- [Document passage]
Provisions are recognized when the Company has a legal obligation present or assumed as a result of past events, it is probable that the outflow of cash flows is required to pay the obligation and the amount can be estimated reliably. The amount recognized as a provision is the best estimate, over the reporting period, of the disbursement necessary to cancel the present obligation, the disbursement is constituted by the amount, rationally assessed, that the Company must pay to cancel the obligation at end of the reporting period, or to transfer it to a third party on that date.

Income taxes  
3.12.
Income taxes

BBB Foods Inc., as an entity incorporated and existing under the laws of the British Virgin Islands, is not subject to any form of taxation (see Note 17). However, the Mexican Subsidiaries are subject to tax legislation in Mexico.

The income tax expense includes the current and deferred tax. The tax is recognized in the statement of profit or loss.

Deferred tax liabilities are recognized for all taxable temporary differences, except:

When the deferred tax liability arises from the initial recognition of goodwill or an asset or liability in a transaction that is not a business combination and, at the time of the transaction, affects neither the accounting profit nor taxable profit or loss, and
In respect of taxable temporary differences associated with investments in subsidiaries, when the timing of the reversal of the temporary differences can be controlled and it is probable that the temporary differences will not reverse in the foreseeable future.

- [Dataset excerpt]
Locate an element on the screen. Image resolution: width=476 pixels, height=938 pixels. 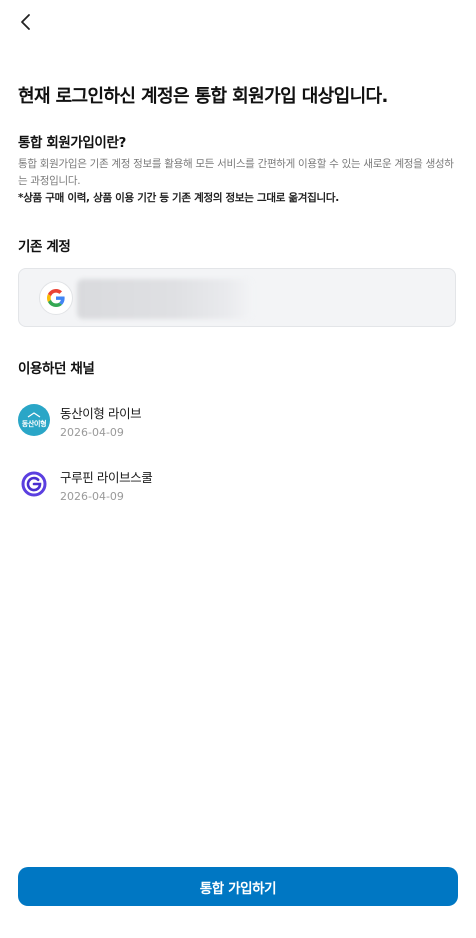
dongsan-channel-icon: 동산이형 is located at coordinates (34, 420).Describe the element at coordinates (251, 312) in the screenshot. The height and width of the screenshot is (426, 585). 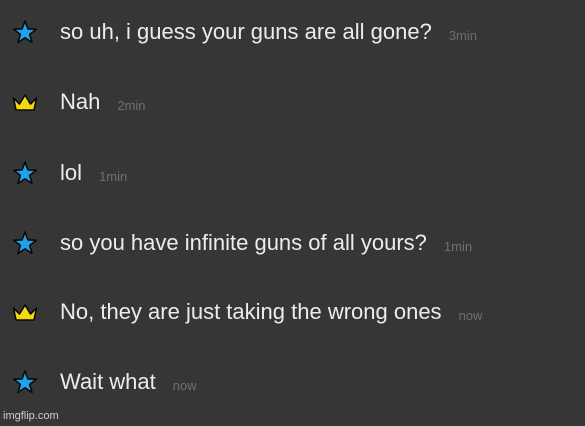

- [To do] Continue the accounting-policy passage on provisions and income taxes, starting right after its last sentence.

- [Output below]
Deferred income tax is recognized on the temporary differences that arise from comparing the accounting and tax values of all assets and liabilities. Deferred income tax is determined using the tax rates (and laws) that have been promulgated or substantially enacted at the end of the year and are expected to apply when the deferred income tax assets and liabilities are realized or the deferred income tax is settled. The charge for current income tax is calculated based on the tax laws enacted or substantially enacted as of the date of the statement of financial position. The deferred income tax asset is only recognized to the extent that it is probable that future tax benefits will be obtained against which deductible temporary differences can be used.

The balances of deferred income tax assets and liabilities are offset when there is an enforceable legal right to offset current tax assets against current tax liabilities and when deferred income tax assets and liabilities relate to the same tax authority or the same fiscal entity or different fiscal entities where there is an intention to settle balances on a net basis.

Management periodically evaluates positions taken in tax returns with respect to situations in which applicable tax regulations are subject to interpretation and considers whether it is probable that a taxation authority will accept an uncertain tax treatment. The Company did not have uncertain tax positions as of December 31, 2023, 2022 and 2021.

Employees' benefits  
3.13.
Employees’ benefits
i.
Short-term obligations

Wage and salary liabilities and annual vacations, which are expected to be fully liquidated within 12 months after the end of the period in which employees provide the related service, are recognized in relation to the service of the employees until the end of the period and are measured by the amounts expected to be paid when the liabilities are settled. Liabilities are presented as current obligations for benefits to employees in the statement of financial position.

ii.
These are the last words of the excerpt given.